Outside the morning room window the deer was idly nibbling the grass. As Alma gazed out it raised its head and engaged her in a fixed stare. Alma experienced a moment of elation, as if something of great significance had passed between them.
Then the link was broken as Fleance – for that’s what they now called him – resumed cropping the grass.
‘They do that – just stand and stare,’ Wayne said. Then he thought for a moment. ‘What I’d like to do,’ he continued, ‘is measure the stare time. Would give me data for another table, and you can’t have too many of those.’ He gave Alma a stop-watch and over the next five days she recorded the stare times meticulously. On the sixth day Wayne plotted them on a graph. It showed a consistent, if miniscule, increment one day upon the next. ‘Curiouser and curiouser,’ he said.
The following week George was summoned to the Department of Extra-terrestrial Exploration, where he had been retained as a consultant – and where he and Alma had met while in their thirties. Alma, to some the more gifted of the two, had declined a similar appointment, but in bed every evening they would discuss the affairs of the department. George’s speciality – and what made him an asset – was an overt scepticism to anything that contravened conventional wisdom. So when, years back now, public awareness had been inflamed by reports of alleged extra-terrestrial phenomena – including a few ridiculous accounts of alien landings – George, in his letters to The Times , had scathingly extinguished the issue. But it seemed not quite, and it was surmised that there had been a rash of recent sightings. In all this Alma, the more open-minded of the two, had remained neutral. But, fancying a couple of days in London, she decided to accompany George.
When she returned home ahead of her husband Wayne was waiting at the door. ‘Funny thing,’ he said, ‘when you were gone Fleance showed no interest outside the morning room. He just nibbled the grass a bit and continued on. It will be interesting to see what he does now you are back.’ At this suggestion Alma felt a sudden delicious spurt of anticipation. ‘I’m looking forward to it,’ she said, then chided herself inwardly for being irrational. But, stop-watch in hand, she resumed her former relationship with Fleance. Strangely, the stare times had increased and after each communication – for that was the word that sprang to mind – she’d felt increasingly queasy and had to lie down.

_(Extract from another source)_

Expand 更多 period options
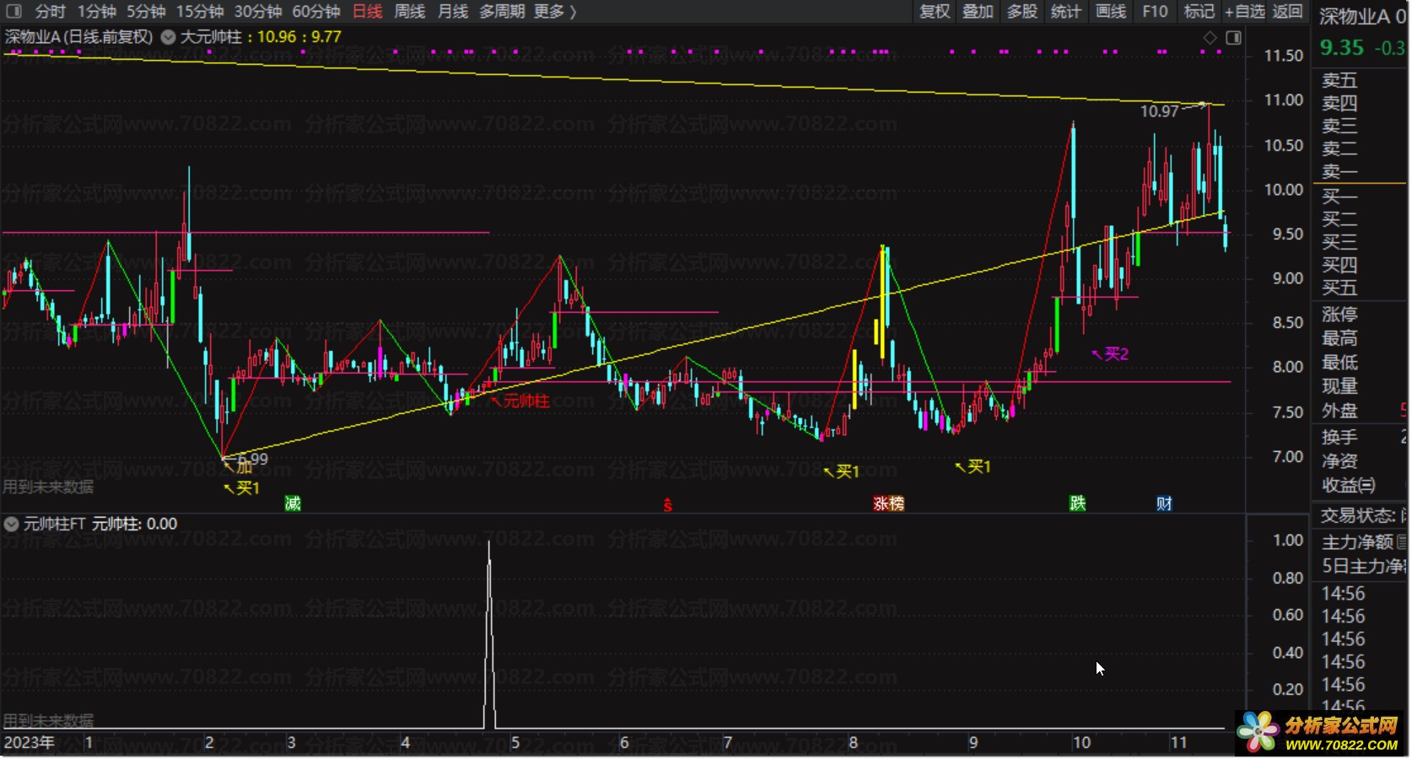 tap(555, 12)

‘I’ve… er… been asking around,’ Wayne said at dinner. ‘Seems you’re not alone in… well… getting their attention. I’ve had some mates do some recordings. There’s a village in Berkshire, same thing, same results, and another in Sussex. Here’s a list. I’m waiting for others to come in.’ Alma’s ears pricked up. ‘Those names ring a bell. Don’t they with you, George? Aren’t they villages that had… well… sightings?’ ‘Just coincidence,’ George said. ‘Nothing more. Get it out of your heads, both of you.’

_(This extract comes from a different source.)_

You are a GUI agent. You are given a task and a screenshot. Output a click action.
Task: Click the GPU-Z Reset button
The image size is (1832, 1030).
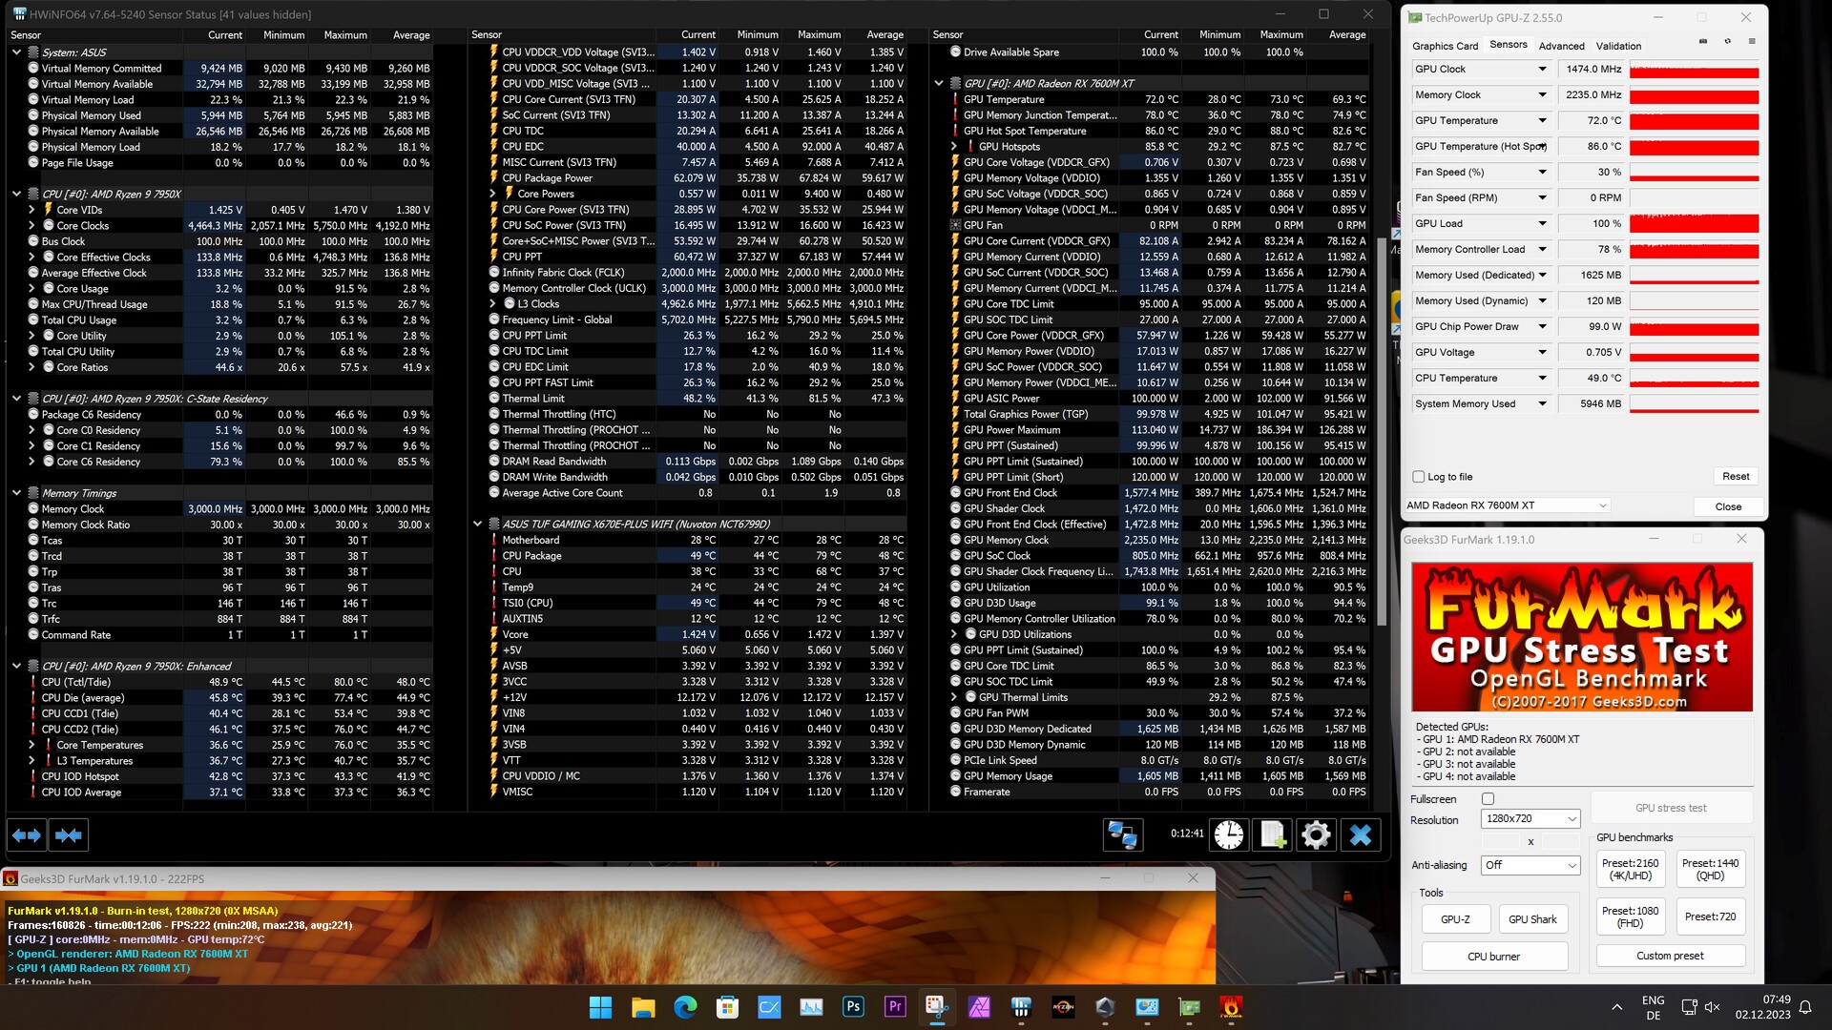pos(1735,477)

But Wayne couldn’t get it out of his head, nor could he sleep. So tempting was the hypothesis that was forming in his brain that he’d managed to persuade his supervisor to allow him to convert his master’s to a PhD. ‘What you’ve got there,’ his supervisor said, ‘is a population ever expanding into the community and increasing their exposure to human behaviour by exploiting conducive habitats and territorial niches.’ And Wayne saw that the very places the muntjacs chose to colonise were precisely those where human intellect – and therefore position in society – was of the highest calibre: big houses in big gardens in affluent areas. Why?